Langerhanszellhistiozytose (LZH, eosinophiles Granulom)

Die Langerhanszellhistiozytose ist eine mit einer mono- oder multifokalen Osteolyse einhergehende Erkrankung des Knochens, die ein typisches histologisches Bild mit Nachweis eosinophiler Granulozyten, mehrkerniger Riesenzellen und Langerhanszellen bietet. Meist ist die Diaphyse langer Röhrenknochen oder die Wirbelsäule betroffen. Andere Lokalisationen sind der Schädel, der Thorax und das Becken. Außerdem finden sich bei multilokulärem Auftreten auch disseminierte Formen mit unter anderem Diabetes insipidus.
Die Erkrankung betrifft beide Geschlechter mit Bevorzugung der Jungen in den ersten beiden Lebensdekaden. Die Patienten klagen über unterschwellige bis mäßig starke lokale Schmerzen, die in der konventionellen Radiologie in osteolytischen Herden ihren Niederschlag finden. An der Wirbelsäule zeigt sich im klassischen Sinne ein abgeplatteter Wirbelkörper, die Vertebra plana (Abb. 2). Allgemeinsymptome und echtes Krankheitsgefühl sind extrem selten und nur bei generalisierten Verläufen vorhanden. Das MRT hilft in der Differenzialdiagnostik bedingt weiter. In Einzelfällen werden Spiegel wie bei der aneurysmatischen Knochenzyste beobachtet, in anderen eine gewisse Weichteilkomponente. Die Diagnose wird histologisch gestellt. Man findet die typischen Riesenzellen und v. a. ein eigenwilliges immunhistochemisches Reaktionsmuster, das diagnostisch ist. Ist die Diagnose gestellt, sollte eine Ganzkörpermagnetresonanztomografie, die die Skelettszintigrafie verdrängt hat, zum Ausschluss eines multifokalen Befalls durchgeführt werden.
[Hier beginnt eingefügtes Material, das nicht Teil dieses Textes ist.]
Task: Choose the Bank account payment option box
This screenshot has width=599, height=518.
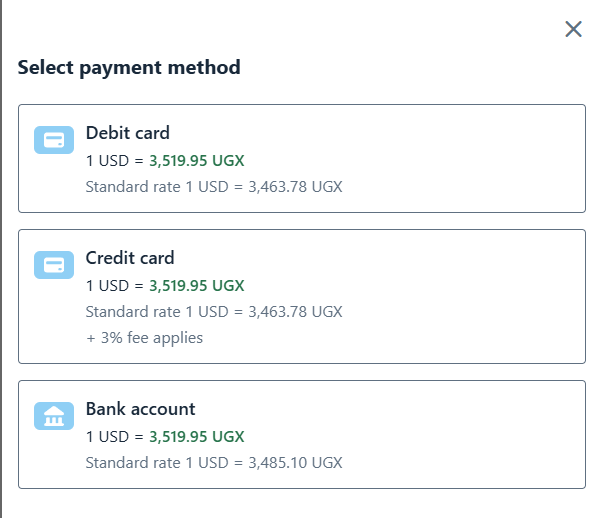Action: (302, 434)
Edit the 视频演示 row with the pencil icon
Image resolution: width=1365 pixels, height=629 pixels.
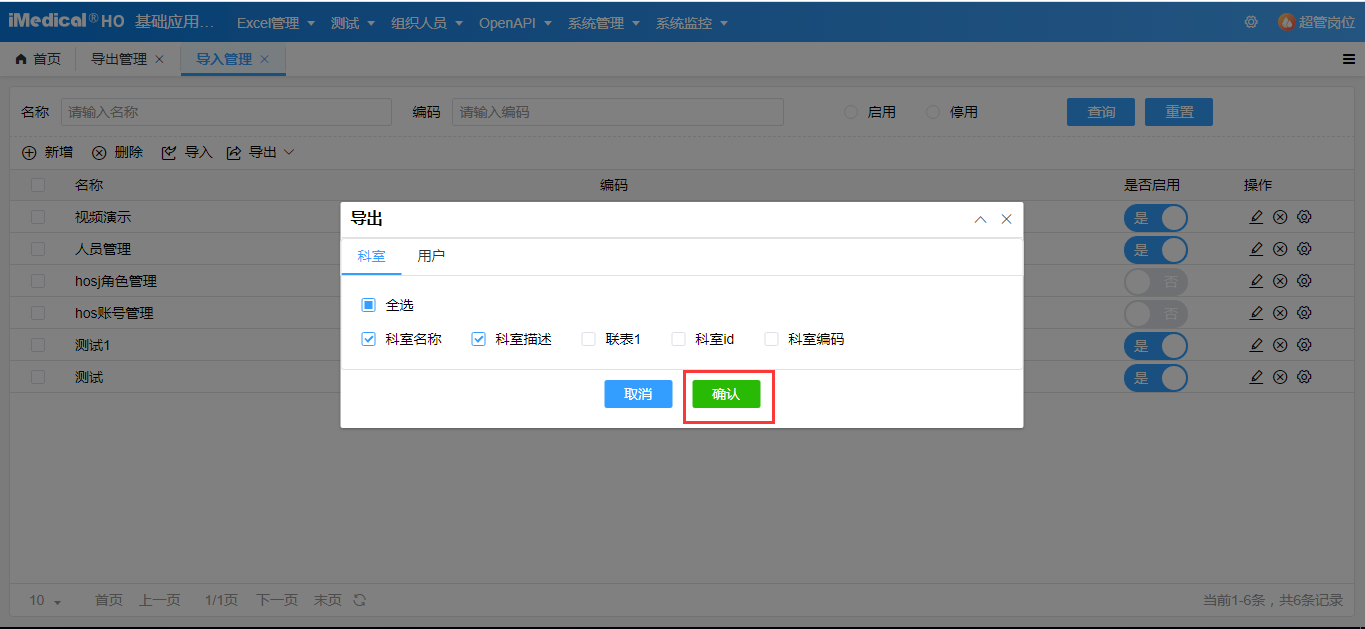tap(1256, 217)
Therapeutisch genügt bei den unifokalen Fällen die Kürettage als Therapie im Rahmen der Biopsie fast immer. Bei generalisierter Erkrankung ist eine medikamentöse Behandlung, eventuell sogar eine Chemotherapie indiziert. Die Langerhanszellhistiozytose hat per se eine sehr gute Prognose, die bei einzelnen systemischen Verläufen nicht zutrifft.
Die Differenzialdiagnose ist oft schwierig. Es kommen die chronische (multifokale) Osteomyelitis, die aneurysmatische Knochenzyste und das Ewing-Sarkom in erster Linie und alle weiteren osteolytischen Knochenprozesse in zweiter Reihe infrage.